> [PROBLEMS]
**1)** Retype the part of the article on experimental photography that runs from "The show’s La" up to and including "friend started crying.".
**2)** In the records, rewrite the lines from the line with "Contato (1239, 50)" up to and including the line with "[instagram] (252, 1097)", changing "Screenshot" to "Image" and keeping everything else the same. Give only those lines, and leave out the pictures.

=== EXCERPTED TEXT ===

Lights! Camera! Bodily Fluids! Photographers bend the rules

Rainbow Lake by Matthew Brandt
Rainbow Lake by Matthew Brandt. Photograph: J Paul Getty Museum

Photographer Matthew Brandt isn’t the first abstract artist exploring his medium, but he might be the first to use semen to coax his images on to paper. Smoke emanating from Chris McCaw’s compact-car-sized homemade camera is a good sign; it means the sun is burning the photo paper inside. All Marco Breuer needs are the coils of an electric frying pan to summon a shade of blue as limpid as a tropic lagoon from a chromogenic sheet; the closer the paper comes to being consumed by heat, the more brilliant its hues. While Brandt introduces his subject’s essence in order to capture the essence of his subject, the other two push light to the brink of its destructive powers in order to create images.

Photography is inextricably associated with cameras and lenses, but the word has nothing to do with machines and ground glass. The term “photo” is from the Greek term meaning “light”. Combined with “graph”, meaning “written”, it forms “written in light”, an appropriate way to describe the Getty Center in Los Angeles’s new show, Light, Paper, Process: Reinventing Photography.

It features abstract works by seven contemporary artists – Brandt, Breuer, McCaw, Alison Rossiter, Lisa Oppenheim, James Welling and John Chiara – whom curator Virginia Heckert describes as “artists who are interested in re-examining the beginnings of photography, the spirit of inventiveness and exploration from the 1830s and the 1840s.”

Sierra at Edison by John Chiara
Sierra at Edison by John Chiara. Photograph: J Paul Getty Museum

Abstract photography is nothing new, a point made by the first few galleries with images such as Smoke by Man Ray, or Laszlo Moholy-Nagy’s Untitled Photogram (made by placing objects on light-sensitive material), both from the 1920s, as well as a study by Robert Heinecken from the 1970s, when the form enjoyed a revival. But abstract photography goes all the way back to 1827, when Joseph Nicéphore Niépce first rubbed bitumen of Judea on pewter plates and exposed them to light.

The show’s La Brea D2AB2 by Brandt, employs Niépce’s process using two large panels of aluminum and tar collected from the La Brea Tar Pits to capture the image of a skeleton of a prehistoric dire wolf.

“What interests me in the material is the thing itself,” says Brandt, who has used every human emission in his work except spinal fluid (“’cause that’s sort of mean”). During a phase in which he was experimenting with the 19th-century method of salt paper printing, he was also helping a friend through a tough time when the friend started crying.

“I was like, oh my God, there’s salt in the tears! And me being the jerk friend that I am, I started collecting his tears. I developed it, and then it worked, and I knew I was on to something, basically developing a kind of typology of fluids.”

James Welling's Water
James Welling’s Water. Photograph: The artist and Regen Projects, Los Angeles

Alongside the photo of his lachrymose friend hangs a baby picture entitled Dennis, a salt paper print using breast milk from the child’s mother. Brandt has also used foodstuffs like gummy bears, which are not on display, and lake water, which gives his landscape series of Wyoming’s Rainbow Lake its acid-groove 60s aesthetic.

=== DATA SECTION ===

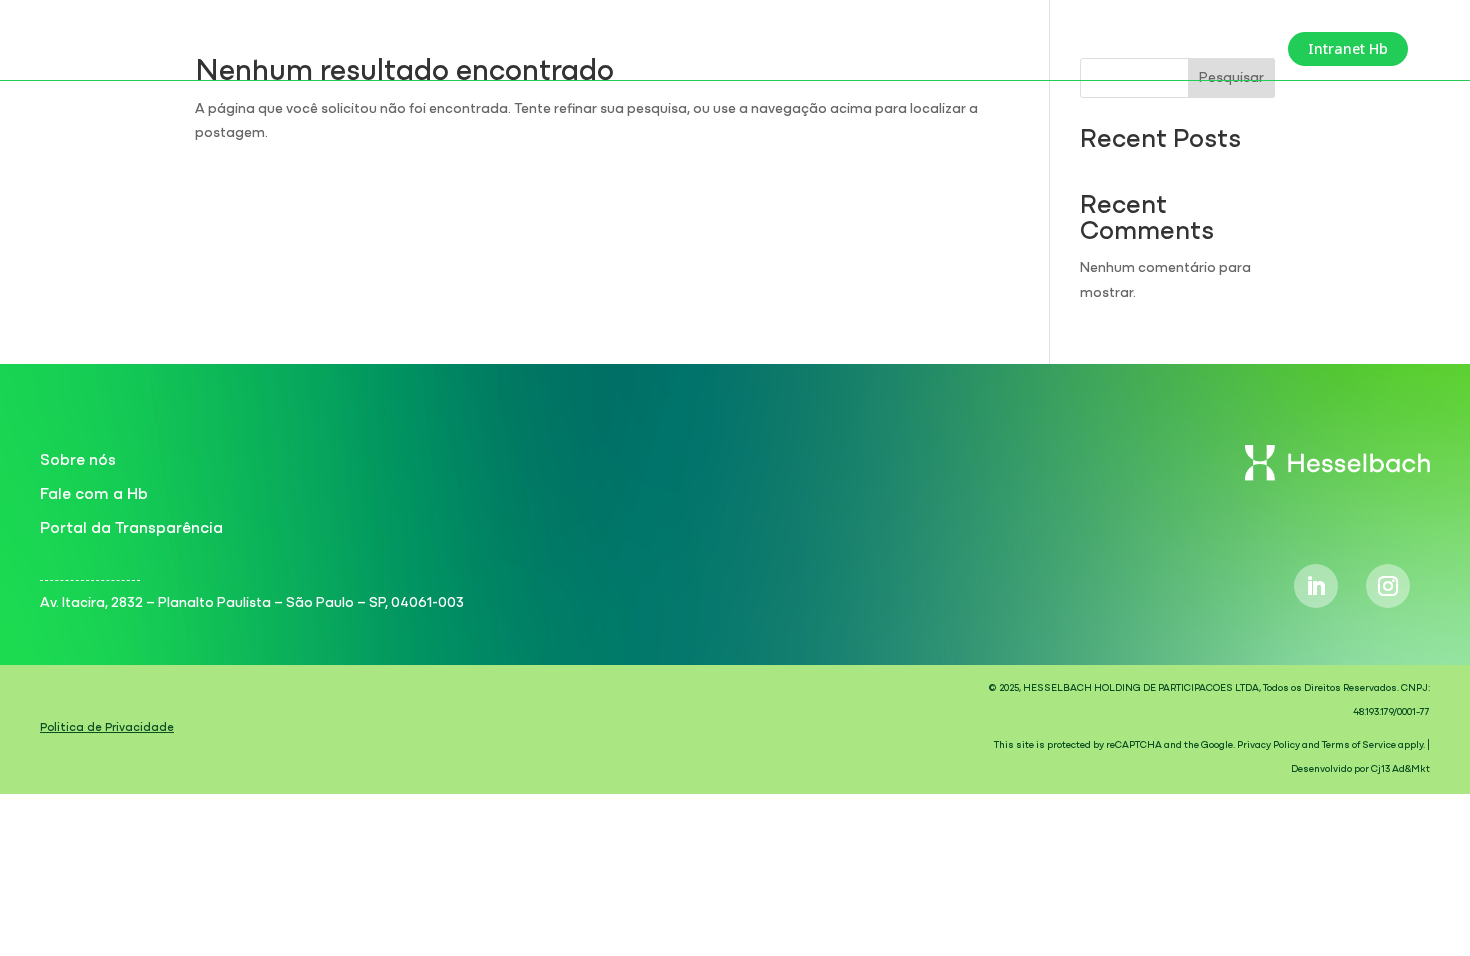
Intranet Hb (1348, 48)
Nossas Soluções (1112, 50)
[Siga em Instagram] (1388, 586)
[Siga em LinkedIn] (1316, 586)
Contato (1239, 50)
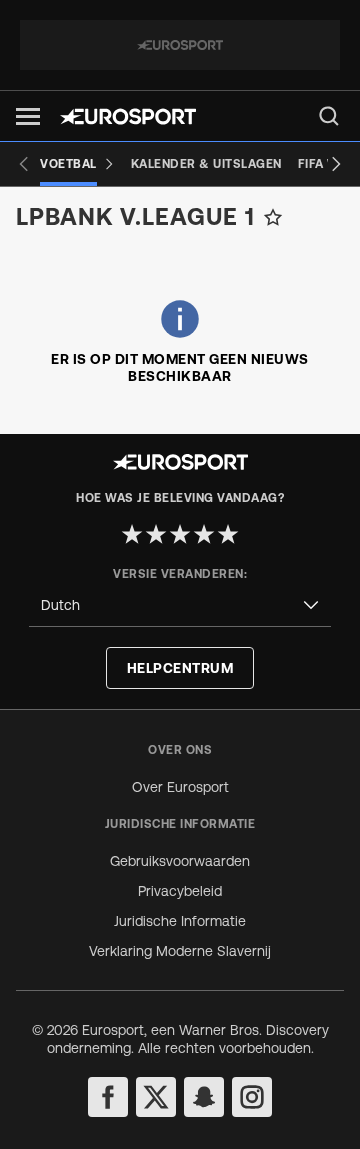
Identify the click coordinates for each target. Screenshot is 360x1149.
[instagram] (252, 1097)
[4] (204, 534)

===
=== DATA SECTION ===

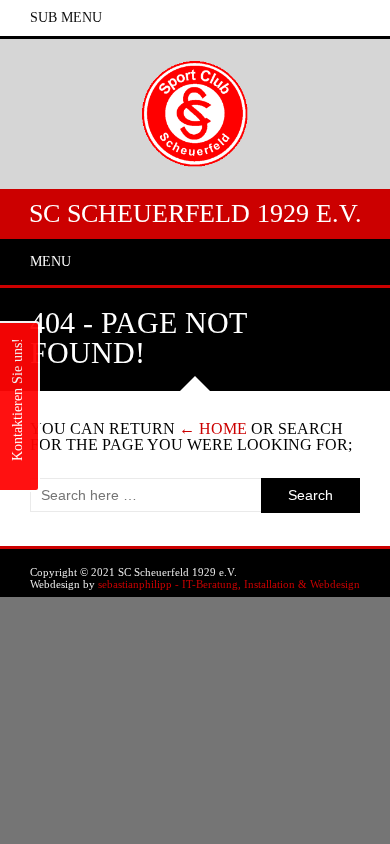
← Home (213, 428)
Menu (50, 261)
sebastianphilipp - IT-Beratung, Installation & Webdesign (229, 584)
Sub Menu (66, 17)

===

> [OUTPUTS FOR THE TASKS]
**1)**
The show’s La Brea D2AB2 by Brandt, employs Niépce’s process using two large panels of aluminum and tar collected from the La Brea Tar Pits to capture the image of a skeleton of a prehistoric dire wolf.

“What interests me in the material is the thing itself,” says Brandt, who has used every human emission in his work except spinal fluid (“’cause that’s sort of mean”). During a phase in which he was experimenting with the 19th-century method of salt paper printing, he was also helping a friend through a tough time when the friend started crying.

**2)**
Contato (1239, 50)
Identify the click coordinates for each target. Image is 360x1149.
[instagram] (252, 1097)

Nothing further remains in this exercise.